== WORK INSTRUCTIONS ==
Find the word "computer" in the records below. List each line containing it.

== AVAILABLE DATA ==
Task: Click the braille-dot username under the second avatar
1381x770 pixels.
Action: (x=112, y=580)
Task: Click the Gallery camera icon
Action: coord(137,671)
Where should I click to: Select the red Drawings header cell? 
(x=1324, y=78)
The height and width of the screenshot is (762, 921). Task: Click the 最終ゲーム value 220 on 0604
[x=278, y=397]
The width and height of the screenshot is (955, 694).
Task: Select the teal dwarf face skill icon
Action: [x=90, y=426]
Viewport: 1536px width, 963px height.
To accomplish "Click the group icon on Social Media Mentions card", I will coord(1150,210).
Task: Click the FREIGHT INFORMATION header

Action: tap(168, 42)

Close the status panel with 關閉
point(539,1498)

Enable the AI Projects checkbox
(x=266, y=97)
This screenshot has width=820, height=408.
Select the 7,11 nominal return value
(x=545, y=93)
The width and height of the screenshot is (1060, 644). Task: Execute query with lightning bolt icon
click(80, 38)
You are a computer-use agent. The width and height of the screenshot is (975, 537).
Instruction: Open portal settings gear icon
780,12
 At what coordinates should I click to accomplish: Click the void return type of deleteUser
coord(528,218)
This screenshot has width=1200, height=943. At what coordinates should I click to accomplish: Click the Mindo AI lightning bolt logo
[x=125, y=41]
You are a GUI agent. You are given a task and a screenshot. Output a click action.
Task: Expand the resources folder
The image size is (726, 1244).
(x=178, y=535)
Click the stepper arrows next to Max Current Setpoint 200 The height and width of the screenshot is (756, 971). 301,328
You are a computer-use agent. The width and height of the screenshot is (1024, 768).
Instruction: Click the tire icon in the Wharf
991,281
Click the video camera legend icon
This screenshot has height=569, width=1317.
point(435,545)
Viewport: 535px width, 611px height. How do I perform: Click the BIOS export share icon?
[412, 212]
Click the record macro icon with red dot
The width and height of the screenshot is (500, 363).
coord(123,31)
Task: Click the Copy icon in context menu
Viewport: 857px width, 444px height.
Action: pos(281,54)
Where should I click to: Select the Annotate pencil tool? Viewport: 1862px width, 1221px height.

== EXERCISE RESPONSE ==
You are a computer-use agent. The width and height of the screenshot is (975, 537).
You are a computer-use agent. The width and height of the screenshot is (1024, 768).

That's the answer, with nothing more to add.